V20 : « grande est la puissance du Seigneur ». « il y a un secret rapport entre la gloire du Créateur et l’humilité de la créature, qui est la vérité de l’homme en face de son Dieu » Parole et vie. Nous retrouvons ici l’inspiration du magnificat : les humbles seuls peuvent comprendre la grandeur de Dieu et y être introduit car elle s’est déjà manifestée à eux ils en ont goûté les fruits et elle ne peut que les affermir encore davantage dans l’humilité. Elle n’est pas pure théorie.

V28 : « la condition de l’orgueilleux est sans remède ». L’orgueil est une maladie incurable et bien plus ses racines sont tellement profondes qu’il est la source de tous tes maux !

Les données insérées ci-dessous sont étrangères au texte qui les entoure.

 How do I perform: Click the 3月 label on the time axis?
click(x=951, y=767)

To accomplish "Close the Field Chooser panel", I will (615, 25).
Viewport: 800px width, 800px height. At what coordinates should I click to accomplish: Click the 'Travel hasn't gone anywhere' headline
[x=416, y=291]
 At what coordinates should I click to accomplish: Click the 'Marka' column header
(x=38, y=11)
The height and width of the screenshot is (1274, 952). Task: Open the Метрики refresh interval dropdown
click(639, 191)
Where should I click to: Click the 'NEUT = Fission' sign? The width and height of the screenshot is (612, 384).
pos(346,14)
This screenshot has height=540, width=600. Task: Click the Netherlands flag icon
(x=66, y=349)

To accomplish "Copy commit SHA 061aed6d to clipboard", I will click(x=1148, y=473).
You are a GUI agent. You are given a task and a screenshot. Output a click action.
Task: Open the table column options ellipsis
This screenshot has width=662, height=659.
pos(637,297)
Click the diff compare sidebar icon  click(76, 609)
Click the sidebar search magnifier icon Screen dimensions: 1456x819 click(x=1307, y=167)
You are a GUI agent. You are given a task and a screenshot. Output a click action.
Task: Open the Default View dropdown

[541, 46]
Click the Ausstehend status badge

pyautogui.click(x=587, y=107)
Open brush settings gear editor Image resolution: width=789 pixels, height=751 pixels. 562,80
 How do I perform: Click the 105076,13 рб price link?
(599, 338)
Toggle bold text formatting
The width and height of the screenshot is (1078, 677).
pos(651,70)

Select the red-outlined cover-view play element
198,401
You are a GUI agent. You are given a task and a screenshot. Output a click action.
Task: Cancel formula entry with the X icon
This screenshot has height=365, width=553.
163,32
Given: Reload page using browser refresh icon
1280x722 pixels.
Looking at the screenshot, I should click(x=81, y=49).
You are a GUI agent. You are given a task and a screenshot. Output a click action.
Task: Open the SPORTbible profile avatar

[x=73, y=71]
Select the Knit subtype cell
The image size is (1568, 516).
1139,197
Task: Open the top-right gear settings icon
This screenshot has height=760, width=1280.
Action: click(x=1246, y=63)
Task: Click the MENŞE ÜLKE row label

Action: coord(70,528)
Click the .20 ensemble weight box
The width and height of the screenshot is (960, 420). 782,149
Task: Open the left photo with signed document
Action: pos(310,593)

Ben Sirac n’est pas un pessimiste invétéré mais il donne un conseil pour sortir, éviter ce mal : l’idéal du sage c’est une oreille qui écoute. C’est le résumé du dernier verset de cette péricope qui nous livre le portrait du sage. Ce qui le caractérise c’est sa docilité au réel. S’il est toujours en train de scruter une parabole, c’est que tout pour lui est parabole, tout a un sens, tout lui parle et le questionne. Le sage se laisse instruire sans cesse : il sait qu’il ne sait pas tout. Il ne cherche pas une oreille qui l’écoute, lui même se fait écoute. Il désire que tous, comme lui, aient une oreille ouverte sur le réel. « Scruter les signes du temps », disait Jean XXIII. Ces simples phrases disent combien des sages tels qu’un  Cardijn ou un Jean XXIII ont compris ce que Jésus souhaite à la fin de ses paraboles : « Qu’il entende celui qui a des oreilles pour entendre ».

Telle est la pointe du texte qui nous prépare à mieux comprendre le texte évangélique et vivre l’humilité.